Live themes (past or current)
- Metrics – Metrics and research assessment (analysis or intelligence Christian Hauschke ) have been highlighted by two recent controversies: first the 'predatory publishing' scandal; and second the EU Commission ward of the European Open Science Monitor being awarded to consortium that included Elsevier as a partner. The consensus in the Open Science community is that the majority of metrics being used in research are 'not fit for purpose' and that a new set of metrics should be built in an scientific, open, accountable, and robust fashion.
- Preprint Culture - arXiv was a thing even before the web itself, and in recent years the concept spread to even more fields. Platforms like Open Science Framework, new concepts like Open Peer Review, policies encouraging "green road" self-archiving, publishers integrating preprint-like services into their platforms - there's contiously happening a lot, preprints seem to be one of the driving forces in changing publication culture. By the way, do we still need journals?
- Open Peer Review (OPR) – a central plank to restoring trust, credibility, and hopefully effectiveness of research publishing. As part of the opening up of scholarly communication on top of Open Access, OPR is accompanied by the following example areas: pre-prints, open annotations, open citation databases, and the DORA agreements for improved research assessment. There are a variety of platforms and ways to carry out OPR and its merits need exploring.
- Diversity in Open Science – what role can Open Science play in establishing equality and parity in the numbers and types of roles groups who have been excluded from science, academia and research. Also is there a role for Open Science in addressing the historic imbalances in research outputs from the Global South and the new relationships being formed between Europe and BRICS nations.
- Citizen Science – a survey of Citizen Science practice and looking at where it is being picked up. An interesting set of question in Citizen Science are about how to go beyond a passive view of the public as either crowd sourcing providers or being about 'the public understanding of science'. What other types of initiatives are out there: research libraries open to all; science search results in 'normal search'; or a voice for science in the media?
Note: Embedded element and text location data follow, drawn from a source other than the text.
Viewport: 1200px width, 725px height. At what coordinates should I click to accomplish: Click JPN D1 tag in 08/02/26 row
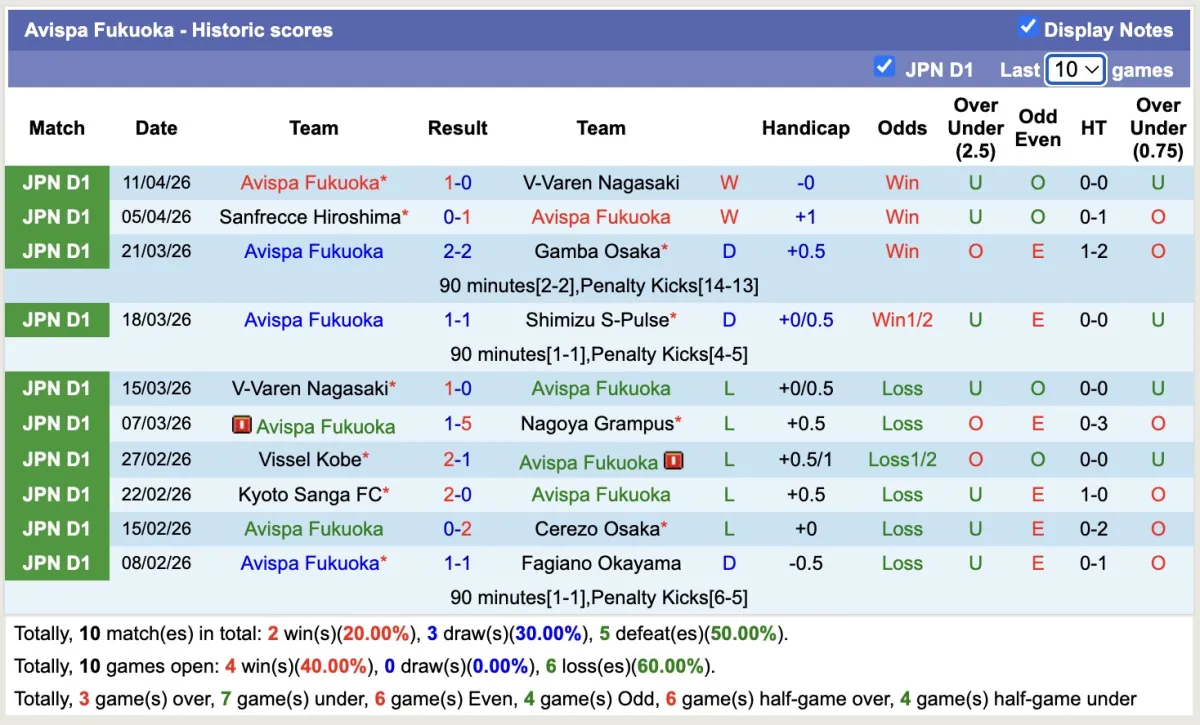pyautogui.click(x=57, y=563)
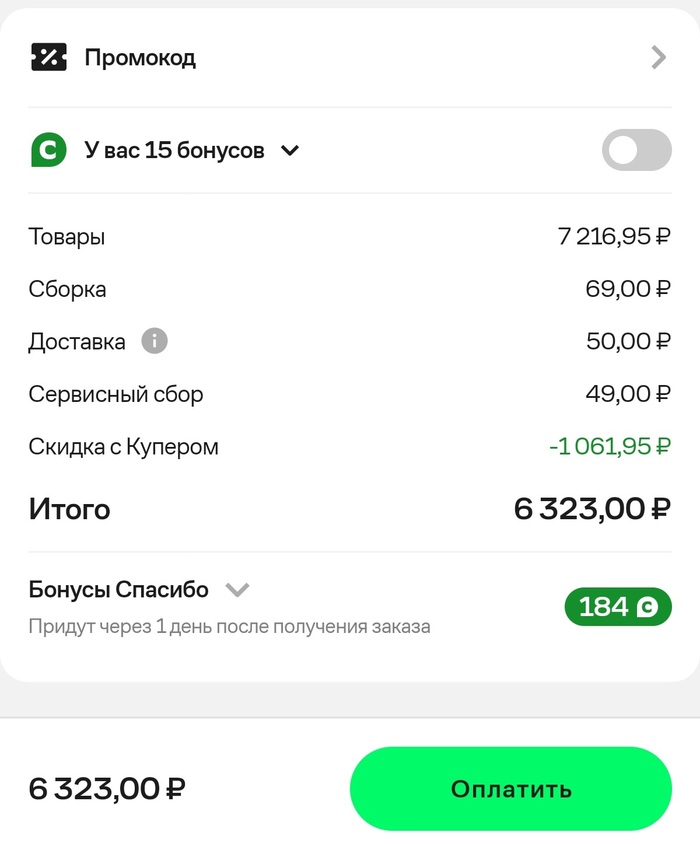The image size is (700, 850).
Task: Expand the Бонусы Спасибо chevron
Action: coord(237,589)
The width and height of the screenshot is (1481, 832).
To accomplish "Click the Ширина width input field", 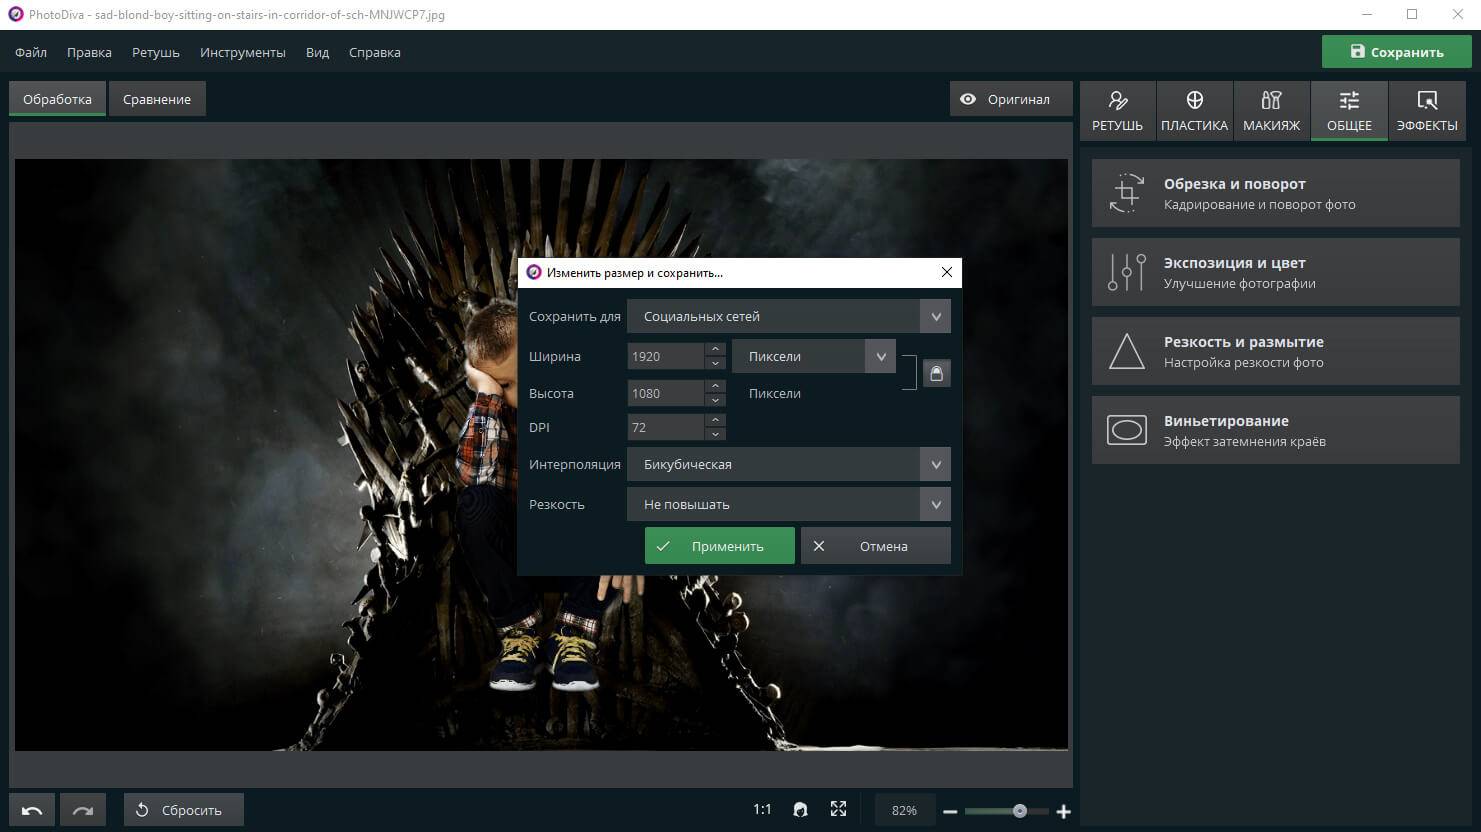I will pos(665,356).
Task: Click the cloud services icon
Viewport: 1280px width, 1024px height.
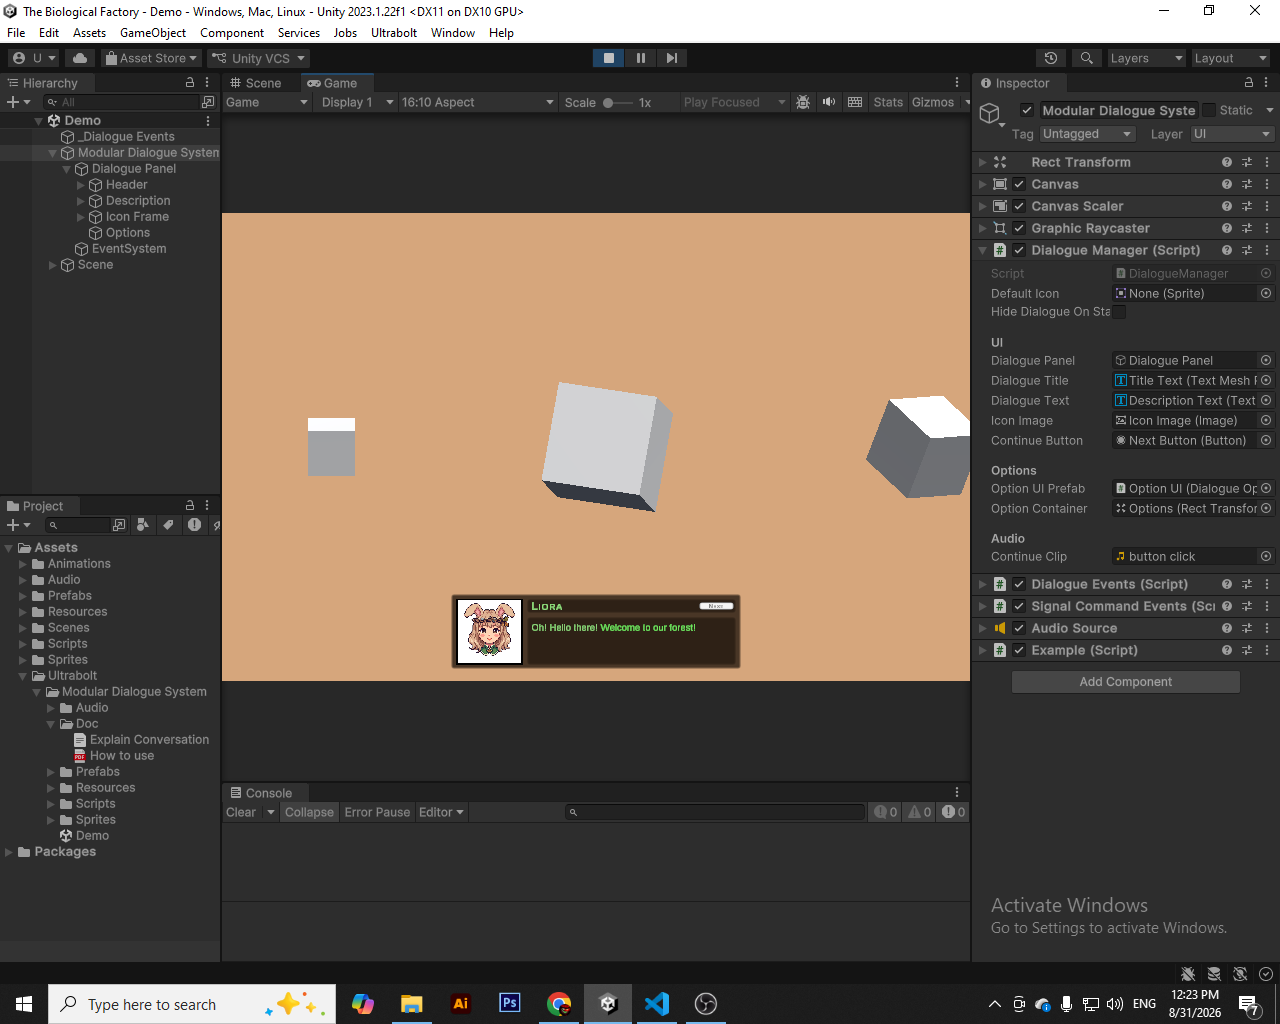Action: (80, 58)
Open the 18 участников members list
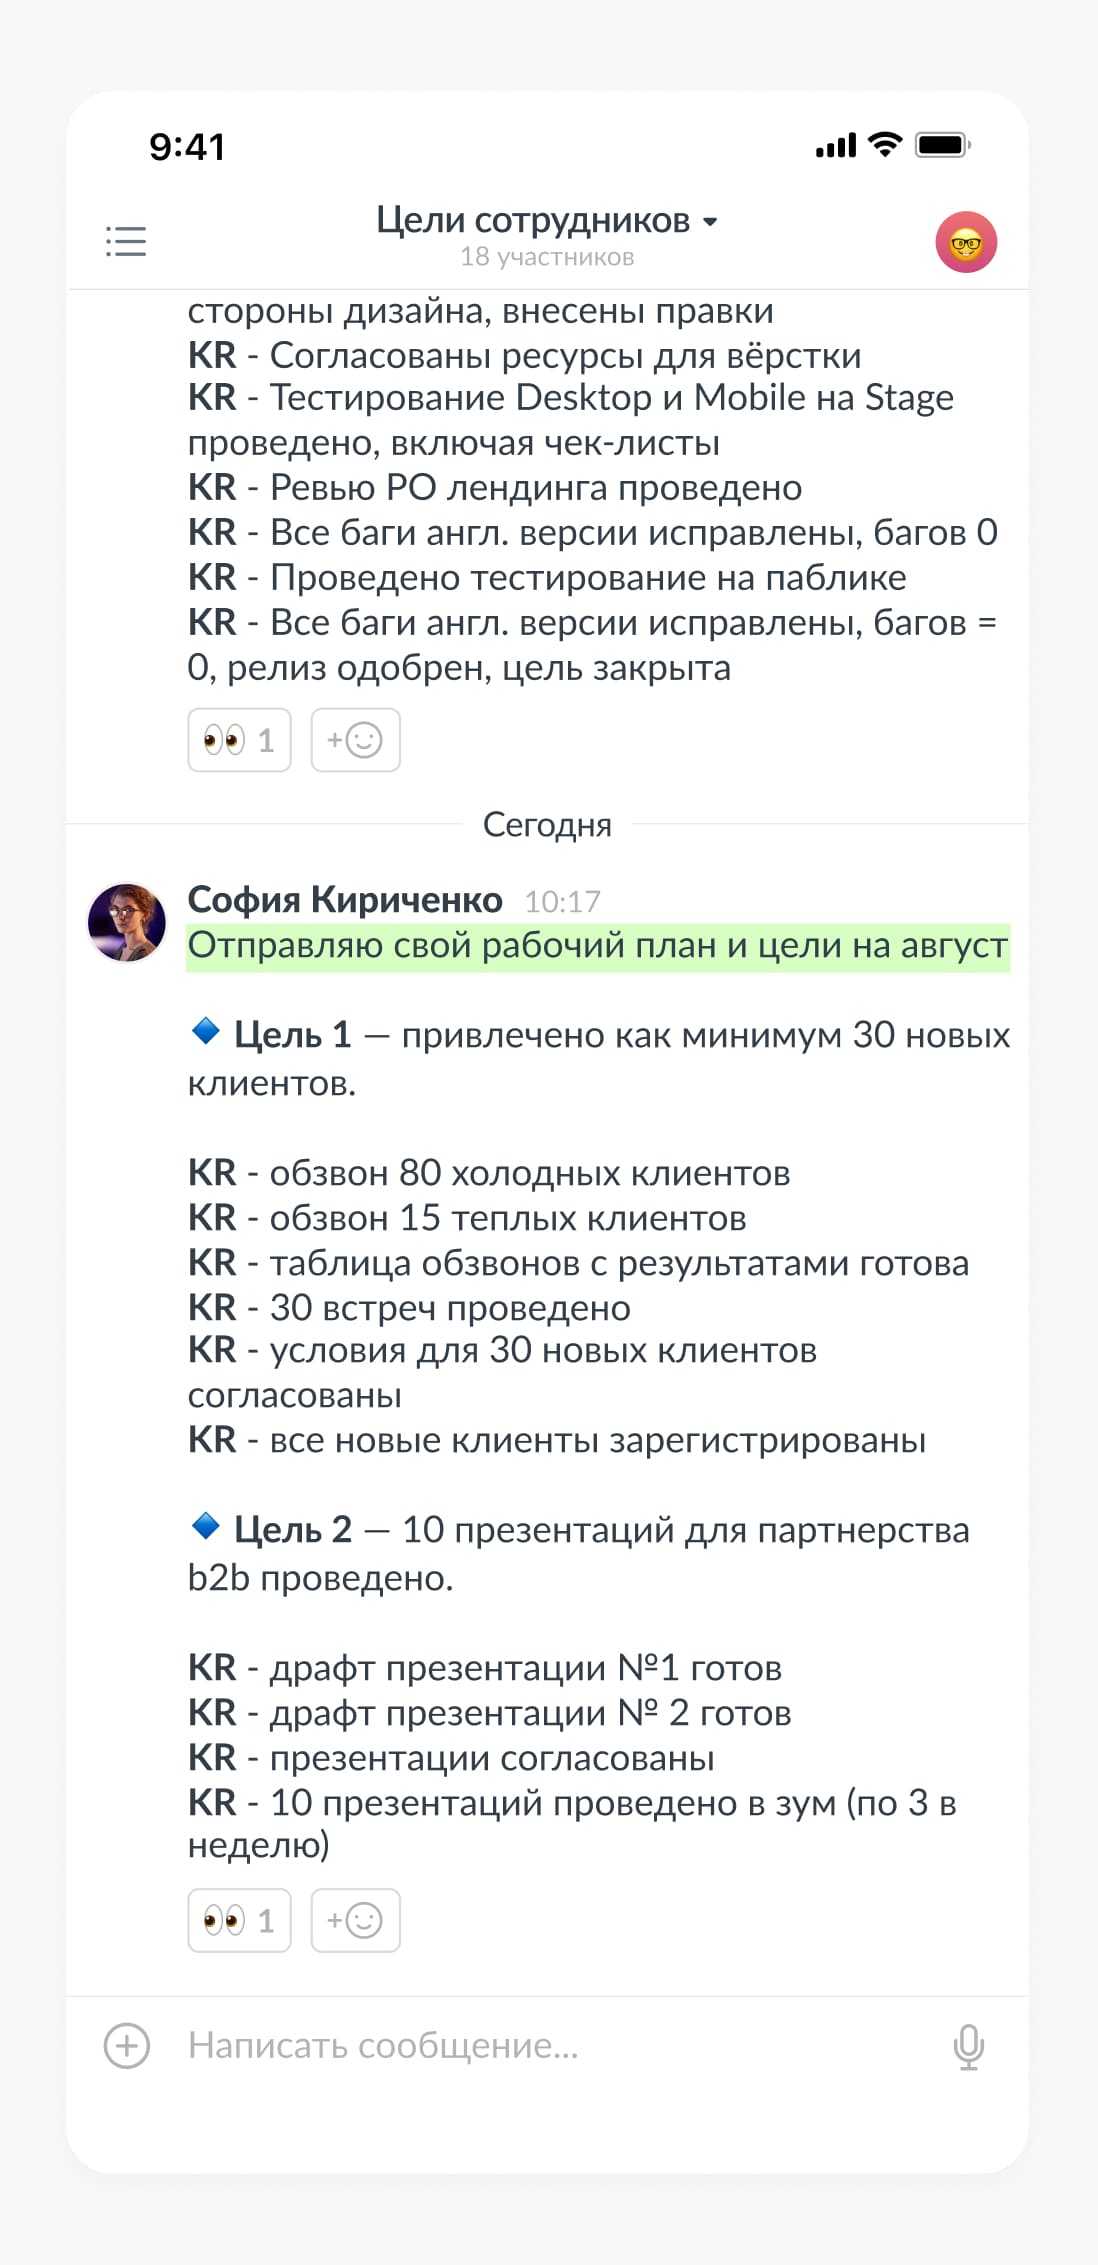Screen dimensions: 1098x2265 (546, 258)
- FOSS and Open Science infrastructure development – Open Source procurement policies 'the need for R&D dev cycles to be in public institutions and not in private sector' - Barcelona city gov (full open source commitment) vs EU Open Science Cloud (neutral policy) and current OA H2020 commission. The EU has made positive recommendations on FOSS but its not mandatory. EU FOSS strategy https://ec.europa.eu/info/departments/informatics/open-source-software-strategy_en. Francesca Bria CTO, director Barcelona Digital City (the elected city council) https://cities-today.com/power-to-the-people/#SmartCities
- Open Science in electrical power distribution systems – electrical distribution, innovations, etc. See: #Energis13 https://twitter.com/hashtag/ENERGI3?src=hash This area is interesting as it is a positive way that engineers and other researchers can make a contribution to addressing climate change, and a number of open initiatives are being made. It is also an example of a specific field being changed by Open Science.